[Records shown Boundary: Start]

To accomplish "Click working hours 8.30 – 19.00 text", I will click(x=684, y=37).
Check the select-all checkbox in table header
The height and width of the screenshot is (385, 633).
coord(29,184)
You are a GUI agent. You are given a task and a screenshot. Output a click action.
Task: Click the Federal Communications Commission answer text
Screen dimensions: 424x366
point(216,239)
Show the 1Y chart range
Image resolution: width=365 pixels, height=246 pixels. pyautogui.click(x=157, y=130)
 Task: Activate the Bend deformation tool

[Records shown Boundary: End]

What is being asked
An exact transcription of all the material above is the expected answer.

Answer to the exercise
To accomplish "Click working hours 8.30 – 19.00 text", I will click(x=684, y=37).
Check the select-all checkbox in table header
The height and width of the screenshot is (385, 633).
coord(29,184)
You are a GUI agent. You are given a task and a screenshot. Output a click action.
Task: Click the Federal Communications Commission answer text
Screen dimensions: 424x366
point(216,239)
Show the 1Y chart range
Image resolution: width=365 pixels, height=246 pixels. pyautogui.click(x=157, y=130)
 Task: Activate the Bend deformation tool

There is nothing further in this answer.